Cloro | Amônia, acetileno, butadieno, butano, outros gases de petróleo, Hidrogênio, Carbeto de sódio, turpentine, benzeno, metais finamente divididos, benzinas e outras frações do petróleo. |

Cianetos | Ácidos e álcalis |

Cloratos, percloratos, clorato de potássio | Sais de amônio, ácidos, metais em pó, matérias orgânicas particuladas, substâncias combustíveis |

Cobre metálico | Acetileno, Peróxido de hidrogênio, azidas |

Dióxido de cloro | Amônia, metano, Fósforo, Sulfeto de hidrogênio |

Flúor | Isolado de tudo |

Fósforo | Enxofre, compostos oxigenados, cloratos, percloratos, nitratos, permanganatos |

Halogênios (Flúor, Cloro, Bromo e Iodo) | Amoníaco, acetileno e hidrocarbonetos |

Hidrazida | Peróxido de hidrogênio, ácido nítrico e outros oxidantes |

Hidrocarbonetos (butano, propano, tolueno) | Ácido crômico, flúor, cloro, bromo, peróxidos |

Iodo | Acetileno, Hidróxido de amônio, Hidrogênio |

Líquidos inflamáveis | Ácido nítrico, Nitrato de amônio, Óxido de cromo VI, peróxidos, Flúor, Cloro, Bromo, Hidrogênio , |

Mercúrio | Acetileno, Ácido fulmínico, amônia. |

Metais alcalinos | Dióxido de carbono, Tetracloreto de carbono, outros hidrocarbonetos clorados |

Nitrato de amônio | Ácidos, pós-metálicos, líquidos inflamáveis, cloretos, Enxofre, compostos orgânicos em pó. |

Nitrato de sódio | Nitrato de amônio e outros sais de amônio |

Óxido de cálcio | Água |

Óxido de cromo VI | Ácido acético, glicerina, benzina de petróleo, líquidos inflamáveis, naftaleno, |

Oxigênio | Óleos, graxas, Hidrogênio, líquidos, sólidos e gases inflamáveis |

Perclorato de potássio | Ácidos |

Permanganato de potássio | Glicerina, etilenoglicol, Ácido sulfúrico |

Peróxido de hidrogênio | Cobre, Cromo, Ferro, álcoois, acetonas, substâncias combustíveis |

Peróxido de sódio | Ácido acético, Anidrido acético, benzaldeído, etanol, metanol, etilenoglicol, Acetatos de metila e etila, furfural |

Prata e sais de Prata | Acetileno, Ácido tartárico, Ácido oxálico, compostos de amônio. |

Sódio | Dióxido de carbono, Tetracloreto de carbono, outros hidrocarbonetos clorados |

Sulfeto de hidrogênio | Ácido nítrico fumegante, gases oxidantes |

11 Conclusão

Toda e qualquer atividade prática a ser desenvolvida dentro de um laboratório apresenta riscos e estão sujeitos a acidentes.
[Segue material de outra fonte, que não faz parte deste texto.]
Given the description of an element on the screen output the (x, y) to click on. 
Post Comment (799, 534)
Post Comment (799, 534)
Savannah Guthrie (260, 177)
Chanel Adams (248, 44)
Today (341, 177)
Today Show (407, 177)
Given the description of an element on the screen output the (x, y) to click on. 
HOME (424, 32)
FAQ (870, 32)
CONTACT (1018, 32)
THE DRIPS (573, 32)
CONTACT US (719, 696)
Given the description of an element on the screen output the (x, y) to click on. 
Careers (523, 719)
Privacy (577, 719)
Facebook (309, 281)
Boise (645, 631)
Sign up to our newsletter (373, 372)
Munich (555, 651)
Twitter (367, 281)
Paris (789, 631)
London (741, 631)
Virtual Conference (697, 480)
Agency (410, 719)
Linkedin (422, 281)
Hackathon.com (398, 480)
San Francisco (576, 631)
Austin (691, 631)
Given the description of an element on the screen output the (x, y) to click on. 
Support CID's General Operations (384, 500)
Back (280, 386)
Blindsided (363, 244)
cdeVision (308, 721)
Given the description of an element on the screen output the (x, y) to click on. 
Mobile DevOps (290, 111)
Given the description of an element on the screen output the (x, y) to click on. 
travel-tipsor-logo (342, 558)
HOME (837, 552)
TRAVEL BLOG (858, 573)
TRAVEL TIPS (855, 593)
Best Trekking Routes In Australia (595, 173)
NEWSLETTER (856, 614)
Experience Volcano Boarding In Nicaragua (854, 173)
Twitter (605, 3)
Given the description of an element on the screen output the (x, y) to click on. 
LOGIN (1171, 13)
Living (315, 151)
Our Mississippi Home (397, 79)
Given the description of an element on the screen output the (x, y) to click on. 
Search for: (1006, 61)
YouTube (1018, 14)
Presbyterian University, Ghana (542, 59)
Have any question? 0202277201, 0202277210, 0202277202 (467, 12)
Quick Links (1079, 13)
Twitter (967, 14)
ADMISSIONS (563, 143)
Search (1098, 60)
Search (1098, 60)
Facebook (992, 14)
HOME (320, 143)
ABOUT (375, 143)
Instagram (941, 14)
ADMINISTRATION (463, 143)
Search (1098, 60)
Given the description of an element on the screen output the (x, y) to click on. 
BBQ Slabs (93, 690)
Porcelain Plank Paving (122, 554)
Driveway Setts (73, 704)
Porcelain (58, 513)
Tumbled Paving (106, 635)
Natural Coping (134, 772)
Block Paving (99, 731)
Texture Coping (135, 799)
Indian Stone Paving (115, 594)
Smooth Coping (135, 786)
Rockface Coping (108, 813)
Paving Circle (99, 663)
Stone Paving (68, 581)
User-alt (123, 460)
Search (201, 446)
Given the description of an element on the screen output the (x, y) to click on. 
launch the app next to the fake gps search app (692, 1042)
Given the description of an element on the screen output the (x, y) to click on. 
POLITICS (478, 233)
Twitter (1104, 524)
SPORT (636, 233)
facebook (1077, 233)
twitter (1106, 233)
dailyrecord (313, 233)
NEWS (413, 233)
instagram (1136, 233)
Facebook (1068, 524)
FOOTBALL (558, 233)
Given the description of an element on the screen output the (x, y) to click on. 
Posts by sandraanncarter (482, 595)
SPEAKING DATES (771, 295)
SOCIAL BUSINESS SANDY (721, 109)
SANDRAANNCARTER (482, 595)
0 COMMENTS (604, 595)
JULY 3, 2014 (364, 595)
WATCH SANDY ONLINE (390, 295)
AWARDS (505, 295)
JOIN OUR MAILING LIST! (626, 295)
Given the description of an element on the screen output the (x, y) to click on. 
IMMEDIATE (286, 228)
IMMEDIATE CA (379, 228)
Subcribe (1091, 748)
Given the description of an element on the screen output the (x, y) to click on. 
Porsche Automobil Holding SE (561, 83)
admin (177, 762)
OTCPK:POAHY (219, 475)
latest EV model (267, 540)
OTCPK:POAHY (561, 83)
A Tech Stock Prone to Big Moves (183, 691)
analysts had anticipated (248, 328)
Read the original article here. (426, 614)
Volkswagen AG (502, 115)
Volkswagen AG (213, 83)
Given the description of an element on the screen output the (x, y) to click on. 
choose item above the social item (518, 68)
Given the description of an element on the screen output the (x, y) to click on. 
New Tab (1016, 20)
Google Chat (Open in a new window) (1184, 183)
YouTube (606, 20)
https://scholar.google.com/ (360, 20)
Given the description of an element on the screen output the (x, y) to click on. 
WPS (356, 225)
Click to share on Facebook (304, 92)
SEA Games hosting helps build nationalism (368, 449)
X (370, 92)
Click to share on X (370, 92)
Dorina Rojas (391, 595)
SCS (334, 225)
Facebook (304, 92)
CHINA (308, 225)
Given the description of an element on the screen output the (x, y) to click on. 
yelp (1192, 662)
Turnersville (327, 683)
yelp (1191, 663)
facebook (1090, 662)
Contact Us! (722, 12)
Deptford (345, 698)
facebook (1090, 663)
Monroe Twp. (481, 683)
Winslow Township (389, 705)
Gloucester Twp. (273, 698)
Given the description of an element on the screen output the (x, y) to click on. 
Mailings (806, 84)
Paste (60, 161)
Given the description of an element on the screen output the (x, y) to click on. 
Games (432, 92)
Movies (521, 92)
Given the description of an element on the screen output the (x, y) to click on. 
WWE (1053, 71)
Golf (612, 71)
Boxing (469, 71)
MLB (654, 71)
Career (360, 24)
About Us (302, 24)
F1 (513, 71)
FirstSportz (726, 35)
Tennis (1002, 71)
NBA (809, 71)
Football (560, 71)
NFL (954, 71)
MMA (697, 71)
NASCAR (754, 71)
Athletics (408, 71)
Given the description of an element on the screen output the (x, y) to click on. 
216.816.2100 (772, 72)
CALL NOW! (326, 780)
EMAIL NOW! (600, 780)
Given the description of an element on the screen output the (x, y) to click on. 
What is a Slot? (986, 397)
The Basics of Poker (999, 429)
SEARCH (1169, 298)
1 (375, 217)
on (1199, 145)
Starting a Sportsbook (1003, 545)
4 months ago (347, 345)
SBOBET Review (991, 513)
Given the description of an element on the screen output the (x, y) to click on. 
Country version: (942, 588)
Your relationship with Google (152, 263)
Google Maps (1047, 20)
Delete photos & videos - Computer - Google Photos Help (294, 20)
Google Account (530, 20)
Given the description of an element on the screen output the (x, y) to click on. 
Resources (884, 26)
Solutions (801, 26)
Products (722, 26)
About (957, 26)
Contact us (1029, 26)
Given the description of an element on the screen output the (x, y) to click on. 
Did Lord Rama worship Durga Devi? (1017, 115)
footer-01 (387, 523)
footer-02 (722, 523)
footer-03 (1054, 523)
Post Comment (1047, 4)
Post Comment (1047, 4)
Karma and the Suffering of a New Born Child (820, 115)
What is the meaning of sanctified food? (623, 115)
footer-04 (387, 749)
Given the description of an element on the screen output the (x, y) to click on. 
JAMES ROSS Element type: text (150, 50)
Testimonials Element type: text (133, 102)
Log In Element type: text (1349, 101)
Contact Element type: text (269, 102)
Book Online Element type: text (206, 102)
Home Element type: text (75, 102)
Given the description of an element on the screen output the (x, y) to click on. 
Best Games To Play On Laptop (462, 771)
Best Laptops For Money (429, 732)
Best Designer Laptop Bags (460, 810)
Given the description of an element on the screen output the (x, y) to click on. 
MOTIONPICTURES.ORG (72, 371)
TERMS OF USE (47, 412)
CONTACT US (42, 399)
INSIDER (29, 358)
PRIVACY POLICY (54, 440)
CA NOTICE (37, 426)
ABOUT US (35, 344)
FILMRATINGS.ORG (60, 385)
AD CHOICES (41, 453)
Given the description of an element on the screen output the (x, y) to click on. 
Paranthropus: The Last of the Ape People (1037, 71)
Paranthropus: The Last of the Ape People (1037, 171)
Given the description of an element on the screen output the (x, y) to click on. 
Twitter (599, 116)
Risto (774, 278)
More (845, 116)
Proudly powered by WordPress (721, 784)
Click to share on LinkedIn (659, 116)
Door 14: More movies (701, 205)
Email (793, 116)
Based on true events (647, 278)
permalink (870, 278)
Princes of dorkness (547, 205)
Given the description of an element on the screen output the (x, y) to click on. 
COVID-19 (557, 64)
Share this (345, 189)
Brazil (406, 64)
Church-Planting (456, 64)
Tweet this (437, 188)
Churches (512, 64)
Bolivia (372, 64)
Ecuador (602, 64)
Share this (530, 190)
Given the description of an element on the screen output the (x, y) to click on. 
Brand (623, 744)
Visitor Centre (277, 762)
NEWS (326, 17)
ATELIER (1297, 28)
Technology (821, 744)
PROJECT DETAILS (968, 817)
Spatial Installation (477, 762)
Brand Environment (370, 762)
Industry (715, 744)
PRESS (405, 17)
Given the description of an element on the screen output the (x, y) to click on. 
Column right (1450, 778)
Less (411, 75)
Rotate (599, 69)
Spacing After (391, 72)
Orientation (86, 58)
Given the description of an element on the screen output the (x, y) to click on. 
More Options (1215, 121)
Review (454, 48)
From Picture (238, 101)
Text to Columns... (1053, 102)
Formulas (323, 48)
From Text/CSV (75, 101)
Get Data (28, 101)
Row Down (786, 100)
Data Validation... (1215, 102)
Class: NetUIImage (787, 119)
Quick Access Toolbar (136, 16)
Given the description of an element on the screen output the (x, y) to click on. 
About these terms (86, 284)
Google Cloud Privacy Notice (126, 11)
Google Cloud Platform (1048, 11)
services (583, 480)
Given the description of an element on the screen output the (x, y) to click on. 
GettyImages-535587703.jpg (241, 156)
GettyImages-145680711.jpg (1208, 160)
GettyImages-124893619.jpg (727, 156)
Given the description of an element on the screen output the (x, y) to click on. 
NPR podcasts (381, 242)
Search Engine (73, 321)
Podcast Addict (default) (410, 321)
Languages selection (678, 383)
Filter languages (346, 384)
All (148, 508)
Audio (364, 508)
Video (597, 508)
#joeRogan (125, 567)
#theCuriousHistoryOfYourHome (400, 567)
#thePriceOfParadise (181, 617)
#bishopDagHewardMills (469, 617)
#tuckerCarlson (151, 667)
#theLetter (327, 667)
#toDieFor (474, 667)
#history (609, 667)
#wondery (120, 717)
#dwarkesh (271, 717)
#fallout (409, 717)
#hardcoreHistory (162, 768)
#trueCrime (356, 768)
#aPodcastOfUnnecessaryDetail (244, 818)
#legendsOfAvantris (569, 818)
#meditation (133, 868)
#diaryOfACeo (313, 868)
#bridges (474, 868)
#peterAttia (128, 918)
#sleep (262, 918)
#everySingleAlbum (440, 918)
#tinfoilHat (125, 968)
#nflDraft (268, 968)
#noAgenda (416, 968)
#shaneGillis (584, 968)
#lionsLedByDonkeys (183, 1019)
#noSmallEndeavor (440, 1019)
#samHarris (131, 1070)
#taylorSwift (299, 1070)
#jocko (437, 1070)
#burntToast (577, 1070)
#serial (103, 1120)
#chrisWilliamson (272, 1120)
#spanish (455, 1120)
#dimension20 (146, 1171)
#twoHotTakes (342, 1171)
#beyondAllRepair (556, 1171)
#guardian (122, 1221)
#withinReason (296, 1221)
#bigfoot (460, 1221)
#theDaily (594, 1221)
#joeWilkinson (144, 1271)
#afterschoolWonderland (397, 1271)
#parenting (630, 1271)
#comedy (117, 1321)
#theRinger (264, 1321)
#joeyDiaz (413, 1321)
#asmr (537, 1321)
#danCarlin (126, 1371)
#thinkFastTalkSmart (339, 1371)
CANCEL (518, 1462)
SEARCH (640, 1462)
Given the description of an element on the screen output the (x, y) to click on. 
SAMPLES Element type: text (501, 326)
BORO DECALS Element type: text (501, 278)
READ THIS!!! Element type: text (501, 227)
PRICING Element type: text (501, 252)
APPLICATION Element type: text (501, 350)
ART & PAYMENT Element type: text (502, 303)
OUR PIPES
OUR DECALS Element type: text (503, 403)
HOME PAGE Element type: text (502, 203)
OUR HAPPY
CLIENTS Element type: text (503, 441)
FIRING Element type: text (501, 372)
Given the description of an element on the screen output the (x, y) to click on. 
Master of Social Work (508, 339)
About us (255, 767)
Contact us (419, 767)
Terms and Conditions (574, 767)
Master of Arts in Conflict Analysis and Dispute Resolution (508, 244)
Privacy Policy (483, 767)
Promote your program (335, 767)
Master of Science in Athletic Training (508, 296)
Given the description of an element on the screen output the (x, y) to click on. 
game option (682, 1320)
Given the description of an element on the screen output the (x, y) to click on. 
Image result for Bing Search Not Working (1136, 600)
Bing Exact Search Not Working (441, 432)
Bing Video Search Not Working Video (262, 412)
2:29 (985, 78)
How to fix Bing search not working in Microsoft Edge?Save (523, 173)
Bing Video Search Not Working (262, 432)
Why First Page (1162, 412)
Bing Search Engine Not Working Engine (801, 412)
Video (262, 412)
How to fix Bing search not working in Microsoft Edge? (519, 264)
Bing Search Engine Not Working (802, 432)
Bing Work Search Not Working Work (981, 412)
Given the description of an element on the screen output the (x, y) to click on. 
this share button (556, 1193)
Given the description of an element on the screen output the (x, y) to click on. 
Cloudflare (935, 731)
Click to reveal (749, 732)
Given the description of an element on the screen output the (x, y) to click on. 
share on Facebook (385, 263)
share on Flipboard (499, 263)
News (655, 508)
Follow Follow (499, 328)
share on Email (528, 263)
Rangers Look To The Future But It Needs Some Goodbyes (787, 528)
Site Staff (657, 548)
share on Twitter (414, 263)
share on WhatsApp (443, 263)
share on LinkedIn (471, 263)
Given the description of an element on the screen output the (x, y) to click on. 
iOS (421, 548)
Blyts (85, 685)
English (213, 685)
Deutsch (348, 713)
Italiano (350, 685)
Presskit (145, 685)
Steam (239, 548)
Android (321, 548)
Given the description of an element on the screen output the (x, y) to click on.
Devemos então utilizar normas de conduta para assegurar a integridade das pessoas, instalações e equipamentos. É importante manusear corretamente as substâncias químicas e equipamentos com os quais se vai trabalhar a fim de evitar acidentes pessoais ou danos materiais. Este manual é destinado ao curso técnico de química e tem por finalidade conscientizá-los quanto as normas de segurança, requisito básico para garantir a qualidade e a segurança no laboratório.